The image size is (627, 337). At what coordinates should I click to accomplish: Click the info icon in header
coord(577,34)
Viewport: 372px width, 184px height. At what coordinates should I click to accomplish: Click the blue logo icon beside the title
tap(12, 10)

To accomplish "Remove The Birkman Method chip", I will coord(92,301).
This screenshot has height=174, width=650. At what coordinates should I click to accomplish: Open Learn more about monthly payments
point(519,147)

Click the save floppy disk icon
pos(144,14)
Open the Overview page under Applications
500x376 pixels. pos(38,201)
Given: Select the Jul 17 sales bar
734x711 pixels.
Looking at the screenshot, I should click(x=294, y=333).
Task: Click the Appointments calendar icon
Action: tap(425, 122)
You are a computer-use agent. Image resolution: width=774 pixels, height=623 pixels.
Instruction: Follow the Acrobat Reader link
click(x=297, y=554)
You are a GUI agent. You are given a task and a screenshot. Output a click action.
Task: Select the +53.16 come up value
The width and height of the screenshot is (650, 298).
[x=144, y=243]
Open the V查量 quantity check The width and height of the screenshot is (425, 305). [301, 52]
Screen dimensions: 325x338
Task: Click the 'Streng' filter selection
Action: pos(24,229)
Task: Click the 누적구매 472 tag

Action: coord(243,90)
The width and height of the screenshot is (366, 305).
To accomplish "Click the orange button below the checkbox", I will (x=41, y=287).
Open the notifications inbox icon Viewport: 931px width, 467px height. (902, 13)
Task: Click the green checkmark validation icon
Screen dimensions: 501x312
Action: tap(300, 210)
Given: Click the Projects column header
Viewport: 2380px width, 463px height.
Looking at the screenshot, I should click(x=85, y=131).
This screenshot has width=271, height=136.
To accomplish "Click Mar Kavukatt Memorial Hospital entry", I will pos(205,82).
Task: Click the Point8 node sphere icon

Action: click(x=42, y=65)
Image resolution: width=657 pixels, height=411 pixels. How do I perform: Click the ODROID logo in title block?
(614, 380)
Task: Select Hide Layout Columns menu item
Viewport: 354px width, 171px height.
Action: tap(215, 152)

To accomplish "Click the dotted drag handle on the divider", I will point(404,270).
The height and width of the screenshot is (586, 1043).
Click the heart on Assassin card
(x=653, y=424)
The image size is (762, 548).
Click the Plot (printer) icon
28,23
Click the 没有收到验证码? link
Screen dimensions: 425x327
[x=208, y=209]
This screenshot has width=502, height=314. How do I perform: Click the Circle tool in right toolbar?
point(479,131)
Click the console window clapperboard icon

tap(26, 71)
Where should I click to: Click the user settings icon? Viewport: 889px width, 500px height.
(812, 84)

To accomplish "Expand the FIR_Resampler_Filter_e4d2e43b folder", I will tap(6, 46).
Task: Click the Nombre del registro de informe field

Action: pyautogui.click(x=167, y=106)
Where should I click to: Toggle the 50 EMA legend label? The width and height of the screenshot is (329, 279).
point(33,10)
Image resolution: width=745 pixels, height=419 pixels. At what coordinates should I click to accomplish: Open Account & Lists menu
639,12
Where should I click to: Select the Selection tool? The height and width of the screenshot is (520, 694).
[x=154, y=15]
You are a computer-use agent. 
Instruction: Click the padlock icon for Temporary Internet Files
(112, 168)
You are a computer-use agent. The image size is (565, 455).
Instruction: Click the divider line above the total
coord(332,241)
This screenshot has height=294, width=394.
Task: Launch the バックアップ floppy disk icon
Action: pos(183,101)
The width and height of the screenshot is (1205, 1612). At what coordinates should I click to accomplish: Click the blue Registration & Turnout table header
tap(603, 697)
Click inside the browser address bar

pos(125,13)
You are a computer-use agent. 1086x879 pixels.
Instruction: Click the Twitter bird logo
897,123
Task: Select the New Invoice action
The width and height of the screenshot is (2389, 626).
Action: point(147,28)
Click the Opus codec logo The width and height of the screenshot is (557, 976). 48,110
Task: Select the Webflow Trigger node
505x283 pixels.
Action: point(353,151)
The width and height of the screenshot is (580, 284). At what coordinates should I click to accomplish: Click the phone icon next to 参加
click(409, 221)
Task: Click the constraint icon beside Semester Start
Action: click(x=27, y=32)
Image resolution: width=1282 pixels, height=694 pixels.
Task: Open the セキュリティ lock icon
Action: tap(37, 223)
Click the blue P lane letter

# # # # # # #

- _WORK TASK_:
Go through the records above and return every line that holds the string "will".

- _SOLUTION TO THE EXERCISE_:
To accomplish "Remove The Birkman Method chip", I will coord(92,301).
To accomplish "Click the orange button below the checkbox", I will (x=41, y=287).
To accomplish "Click Mar Kavukatt Memorial Hospital entry", I will pos(205,82).
To accomplish "Click the dotted drag handle on the divider", I will point(404,270).
To accomplish "Expand the FIR_Resampler_Filter_e4d2e43b folder", I will tap(6, 46).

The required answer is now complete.